Curieuse démocratie… Ceux-là mêmes qui, il y a deux ans, furent interdits de séjour sur la place de l’Hôtel-de-Ville de Paris pour la cérémonie célébrant l’anniversaire de la libération de la capitale ont cette année été conviés, à travers l’association 24 août 1944, à participer tout à fait officiellement à l’hommage rendu aux combattants espagnols de la Nueve, qui furent les premiers à entrer dans Paris pour en chasser les occupants nazis. Dangereux anarchistes embarqués sans ménagement au commissariat par la flicaille de M. Valls en 2012, ils sont devenus suffisamment fréquentables pour figurer ce 24 août 2014 au côté de Mme Hidalgo, maire de Paris, et de M. Kader Arif, ministre délégué aux Anciens Combattants.
Si plusieurs discours ont pu être tenus à cette occasion par les camarades libertaires, le retard pris dans l’organisation de l’événement n’a pu permettre que soit prononcée l’allocution finale. En voici le texte :

Daniel Pinos, de l’Association 24 août 1944, prononçant son discours d’ouverture, place d’Italie à Paris, le 24 août 2014
« Ce sont les hommes de la Nueve que nous honorons aujourd’hui à Paris.
Mais à travers eux, nous rendons hommage aussi à tout l’exil espagnol.
Issus de pratiquement toutes les provinces espagnoles, les hommes de la Nueve sont tout d’abord des combattants pour la vie et la liberté.
Car avant de combattre sous l’uniforme dans l’armée de Leclerc, avant même de combattre sous le bleu de chauffe pour défendre la république espagnole en 1936, ils ont combattu pour conquérir leur dignité de travailleurs d’usine ou des champs et envisager pour nombre d’entre eux un monde libéré de l’argent et de l’Etat.
Certes, beaucoup de ces républicains espagnols, en tant qu’ouvriers syndiqués à la CNT ou à l’UGT, ont eu maille à partir avec la république quand elle était au pouvoir.
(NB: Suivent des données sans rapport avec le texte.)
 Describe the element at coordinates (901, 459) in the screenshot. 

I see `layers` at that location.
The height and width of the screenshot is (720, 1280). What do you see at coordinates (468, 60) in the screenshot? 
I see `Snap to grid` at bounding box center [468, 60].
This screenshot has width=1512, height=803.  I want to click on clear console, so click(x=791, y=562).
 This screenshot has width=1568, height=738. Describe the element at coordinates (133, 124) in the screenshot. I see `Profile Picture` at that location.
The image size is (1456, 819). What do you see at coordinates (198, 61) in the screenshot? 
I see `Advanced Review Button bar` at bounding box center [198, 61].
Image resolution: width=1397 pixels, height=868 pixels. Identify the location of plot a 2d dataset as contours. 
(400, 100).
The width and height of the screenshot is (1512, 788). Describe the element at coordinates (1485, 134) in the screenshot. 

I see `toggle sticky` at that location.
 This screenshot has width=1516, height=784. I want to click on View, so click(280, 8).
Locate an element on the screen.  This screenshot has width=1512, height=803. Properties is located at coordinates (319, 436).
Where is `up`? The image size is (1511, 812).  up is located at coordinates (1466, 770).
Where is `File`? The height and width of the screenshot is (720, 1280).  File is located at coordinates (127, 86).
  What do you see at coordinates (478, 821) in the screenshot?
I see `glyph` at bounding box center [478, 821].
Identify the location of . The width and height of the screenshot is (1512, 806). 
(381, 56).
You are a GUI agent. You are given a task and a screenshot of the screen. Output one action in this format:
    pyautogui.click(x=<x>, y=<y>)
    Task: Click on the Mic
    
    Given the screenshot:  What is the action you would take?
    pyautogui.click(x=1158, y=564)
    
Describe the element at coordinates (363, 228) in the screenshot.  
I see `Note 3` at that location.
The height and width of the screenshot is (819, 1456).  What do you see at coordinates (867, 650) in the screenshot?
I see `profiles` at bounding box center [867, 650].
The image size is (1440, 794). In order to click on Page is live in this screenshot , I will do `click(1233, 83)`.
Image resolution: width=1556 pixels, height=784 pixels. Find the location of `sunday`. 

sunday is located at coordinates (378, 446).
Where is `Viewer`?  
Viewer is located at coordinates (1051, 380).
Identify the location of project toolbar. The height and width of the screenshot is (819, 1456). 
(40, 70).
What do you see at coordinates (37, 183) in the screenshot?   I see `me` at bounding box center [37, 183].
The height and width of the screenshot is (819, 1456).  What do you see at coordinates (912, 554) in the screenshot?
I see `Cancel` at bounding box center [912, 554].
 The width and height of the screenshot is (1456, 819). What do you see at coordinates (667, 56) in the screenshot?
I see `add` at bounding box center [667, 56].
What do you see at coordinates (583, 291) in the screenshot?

Mais quand la république a été attaquée par les militaires putschistes de Franco, ils n’ont pas hésité et l’ont défendue sur les barricades de Barcelone ou dans les tranchées d’Aragon, du Pays basque, d’Andalousie ou de Madrid.
Oui, beaucoup de ces républicains, en même temps qu’ils étaient en première ligne contre Franco, menaient à bien une révolution et, dans de nombreuses villes, entreprises et campagnes, instauraient ce qu’ils définissaient comme le communisme… libertaire.
Franco étant soutenu par Hitler et Mussolini, le peuple espagnol encaisse, seul ou presque, la montée du fascisme en Europe. Certes, de France, d’Europe et du monde entier, des volontaires se portent à la rescousse du peuple espagnol, mais les institutions, elles, tergiversent et préfèrent se tenir à l’écart du conflit.
Ainsi, la République française, celle du Front populaire, l’Angleterre, les États-Unis, toutes les grandes démocraties, s’en tiennent à la non-intervention, abandonnant une république issue du suffrage universel.
L’URSS, quant à elle, outre des avions et des armes souvent distribués sélectivement – encore que payés rubis sur l’ongle –, envoie surtout des agents pour essayer d’orienter l’État républicain et torpiller la révolution en cours. Pour Staline, le communisme n’était pas compatible avec la liberté…
Dans ces conditions, et malgré l’engagement incessant du peuple espagnol pendant presque trois ans, les dés sont jetés. Les troupes républicaines battent en retraite et en 1939 un exode de 500 000 Espagnols passe la frontière pyrénéenne ou traverse la Méditerranée vers l’Afrique du Nord : la République française, à cette époque, est des deux côtés de la Méditerranée.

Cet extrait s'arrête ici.